Özel gizem; kuzey ve güney ışıklarının araştırmacıların beklediği gibi eşleşmemeleridir. Bilim adamları yıllarca, aurora borealis ve aurora australis’in birbirlerini yansıtacağını varsaydılar. Yani, Kuzey Kutbu ve Antarktika Çemberleri’ndeki insanlar, konumlarının doğru olması halinde benzer bir gösteri göreceklerdi. Ancak son araştırmalar bunun böyle olmadığını göstermiştir.

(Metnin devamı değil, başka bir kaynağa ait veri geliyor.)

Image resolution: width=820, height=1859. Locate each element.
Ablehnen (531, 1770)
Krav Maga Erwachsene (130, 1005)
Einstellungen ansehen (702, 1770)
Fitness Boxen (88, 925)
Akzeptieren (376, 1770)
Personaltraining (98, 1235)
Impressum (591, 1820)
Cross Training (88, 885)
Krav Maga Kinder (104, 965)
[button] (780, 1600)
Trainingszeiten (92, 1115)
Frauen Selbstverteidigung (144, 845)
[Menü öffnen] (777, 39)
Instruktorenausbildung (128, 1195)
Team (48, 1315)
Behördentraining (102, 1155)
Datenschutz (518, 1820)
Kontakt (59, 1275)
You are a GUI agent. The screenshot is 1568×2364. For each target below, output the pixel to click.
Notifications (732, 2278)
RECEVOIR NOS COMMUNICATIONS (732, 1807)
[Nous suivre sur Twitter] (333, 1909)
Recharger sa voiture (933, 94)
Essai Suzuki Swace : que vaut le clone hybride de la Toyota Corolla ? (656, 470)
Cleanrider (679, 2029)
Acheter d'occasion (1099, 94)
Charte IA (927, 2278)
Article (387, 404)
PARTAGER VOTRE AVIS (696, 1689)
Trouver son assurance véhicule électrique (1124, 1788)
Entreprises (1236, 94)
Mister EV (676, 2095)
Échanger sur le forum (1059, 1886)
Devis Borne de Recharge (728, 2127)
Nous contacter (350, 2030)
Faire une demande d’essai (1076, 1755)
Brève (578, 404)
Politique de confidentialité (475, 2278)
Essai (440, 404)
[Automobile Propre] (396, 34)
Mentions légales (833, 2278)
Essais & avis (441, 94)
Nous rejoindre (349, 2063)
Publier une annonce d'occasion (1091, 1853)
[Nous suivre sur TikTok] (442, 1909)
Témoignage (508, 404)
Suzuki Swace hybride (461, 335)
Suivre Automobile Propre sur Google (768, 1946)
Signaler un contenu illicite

Ve şimdi Norveç’teki Bergen Üniversitesi’nden bilim adamları tarafından yönetilen bir ekip onların bir cevabı olduğunu düşünüyor.
Balondaki Yaşam
Gezegenimizin demir çubukların etrafında hareket eden klasik çubuk mıknatıs gibi geniş manyetik alanını hayal ederseniz, Dünya’nın yüzeyden dönen ve karşı yarım küre içinde dönen bir dizi simetrik manyetik çizgiye sahip olmasını beklersiniz. Fakat bu zihinsel simülasyon tek bir şeyi dışlıyor – güneş rüzgarı. Sık görmüyoruz, ama bir balonun içinde yaşıyoruz. Dünya’nın çekirdeğindeki erimiş metal okyanusu gezegenimizi görünmez bir şekilde uzaya kadar uzayan bir manyetik enerji denizine güç veren dev bir mıknatısa dönüştürüyor.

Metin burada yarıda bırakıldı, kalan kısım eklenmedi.